When I started as a home inspector 35 years ago, I shadowed an older colleague who would put a marble on the floor of every home he inspected. If the marble rolled even slightly in one direction, he would state in the inspection report that the home was sinking and a structural engineer needed to test its foundation. This way of inspecting floors and foundations never revealed any real issue. It did show that a house settles and is constantly moving and that a structure can get out of level. But it doesn’t mean that there is a foundation problem.
I’ve seen dozens of real estate deals fall apart because of these types of exaggerations. Many real estate agents refused to work with my colleague because they lost trust and confidence in his ability to provide accurate information to their clients. I’ve even lost business for being too quick to list insignificant items such as misaligned doors on kitchen cabinets, needlessly alarming buyers. This is not to say that home inspectors do find legitimate issues that may cause buyers to pull out of a purchase. Home inspectors are to maintain a high level of integrity in performing their duty. Doing a proper inspection is very important for the buyer and also to gain the trust of agents as well.

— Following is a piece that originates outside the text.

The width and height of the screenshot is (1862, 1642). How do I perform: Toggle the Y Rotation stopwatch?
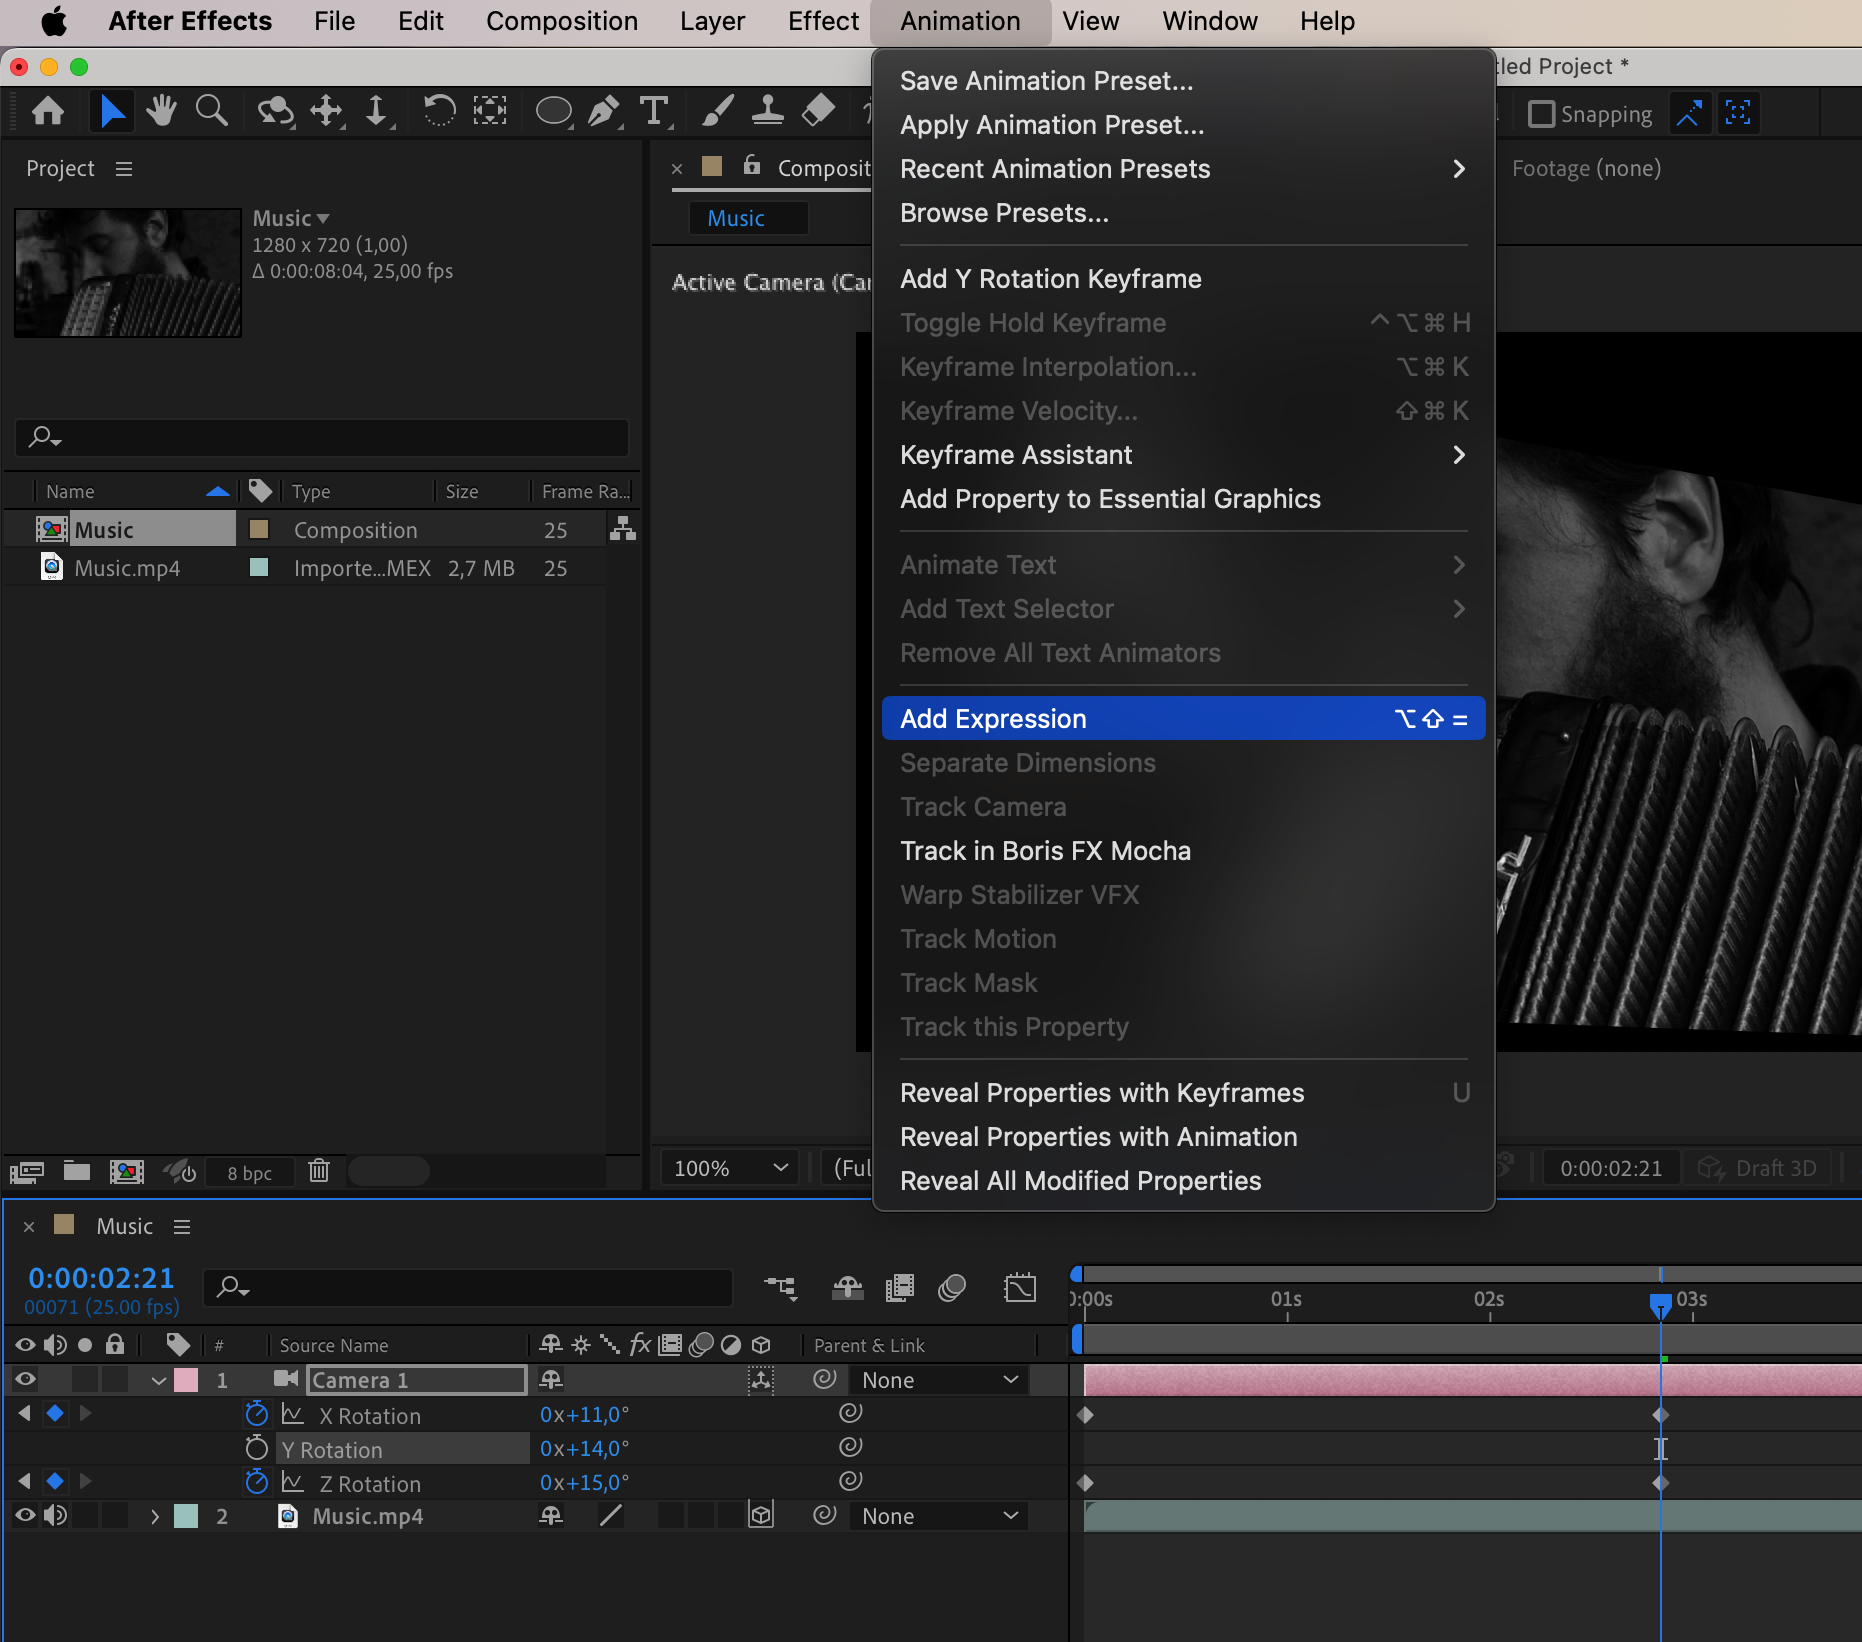click(x=257, y=1448)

I do understand why many practitioners are skeptical of home inspectors. When I speak at real estate offices across northern Georgia, I often encounter animosity from agents who view inspections as a roadblock to the home sale. But the truth is, inspectors and agents need each other. We rely on each other’s expertise to give consumers a quality homebuying experience, so we must build relationships based on honesty, trust, and mutual gain. That requires more open communication.
Many agents have helped me think differently about how my skills can best serve home buyers. I was once a building inspector for the City of Snellville, Ga. evaluating property against strict building codes. When I transitioned to home inspections, I used the same “pass or fail” mentality to judge the condition of a house. An agent I worked with reminded me that wasn’t the objective of a home inspection. She helped me refocus on just delivering the pertinent facts to her clients so they could make an informed decision for themselves. Once I gained this perspective, I took it back to my local chapter of the International Association of Certified Home Inspectors to better educate the members.
When a Real Estate Agent works with their home inspector it provides for a great home shopping experience for the potential buyer and develops a confidence of trust between the agent and the inspector. On both sides of this relationship there can areas of weaknesses. But if they learn to work together their strengths can complement each other.
For instance, the strength of a home inspector can be his ability to look at items reported that need immediate attention and also suggest possible solutions of repair making mention that everything can be repaired, adjusted or replaced, will in turn produce a hopefulness to the client that the house they are about to purchase is worth getting. However, if the home inspector puts into his report ridiculous things unrelated to safety or exaggerating the issues with a dooms day mentality with an over emphasis on the Building Codes, it will ultimately hurt the sale, it also damages the trust factor from the agent that recommended him. An inspector that abides by the code of ethics and being a trained professional will avoid such mistakes. Agents have a need to trust their inspector to do a good job without being foolish in their assessment and reporting of the home. If that trust is missing how can there possible be a good working relationship be established?
For the Agent that insists on having the inspector not include certain legitimate items that should be in the report because they might blow the deal, will ultimately hurt the buyer and the trust of the inspector toward the agent. A conscious inspector will avoid being pressured into compromising the inspection and even turn down inspections that come from that agent. Home Inspectors get sued because they either miss items or compromise on something that should be reported. One time I reported on a deck ledger board attachment on a new house that required Threaded rod with large washers and nuts on each side but instead it had lag bolts. I needed to report this because of the age of the home required them at the time. Decks fall off houses if not attached properly! The agent insisted I remove that from the report because all the homes in the neighborhood had the same issue. I did not remove it because I knew the requirements and if I did it would be a compromise for me. That agent never called me again, and if he would have I would not have taken the inspection. I have personally turned down many inspections from certain agents that tried to pressure me to turn a blind eye to something that should be reported on. It is very important that Home Inspectors have the support and confidence of their agent to trust them in their decision to include what needs to be reported. If that support isn’t there how can a good working relationship be built?
In closing, a good solid home inspection will strengthen a real-estate transaction by presenting a truthful and thorough examination of the home for the buyer and this will spark an appreciation toward the agent and turn into referrals from the grateful customers. This will be the outcome of a working relationship between Agents and Inspectors for the common purpose of honesty, trust, and mutual gain while providing professionalism to potential home buyers.